One promising approach for building ASR systems for lessresourced languages is cross-lingual adaptation. Tandem ASR is particularly well suited to such adaptation, as it includes two cascaded modelling steps: feature extraction using multi-layer perceptrons (MLPs), followed by modelling using a standard HMM. The language-specific tuning can be performed by adjusting the HMM only, leaving the MLP untouched.
Here we examine the portability of feature extractor MLPs between an Indo-European (English) and a Finno-Ugric (Hungarian) language. We present experiments which use both conventional phone-posterior and articulatory feature (AF) detector MLPs, both trained on a much larger quantity of (English) data than the monolingual (Hungarian) system.
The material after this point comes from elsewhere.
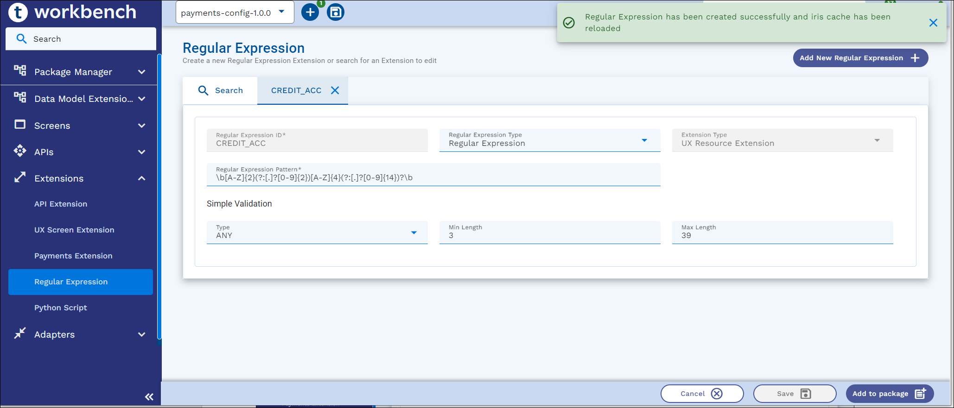Click the save disk icon in top toolbar

pyautogui.click(x=336, y=13)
We find that the cross-lingual configurations achieve similar performance to the monolingual system, and that, interestingly, the AF detectors lead to slightly worse performance, despite the expectation that they should be more language-independent than phone-based MLPs. However, the cross-lingual system outperforms all other configurations when the English phone MLP is adapted on the Hungarian data.
Bibliographic reference. Tóth, Lászlá / Frankel, Joe / Gosztolya, Gábor / King, Simon (2008): "Cross-lingual portability of MLP-based tandem features - a case study for English and Hungarian", In INTERSPEECH-2008, 2695-2698.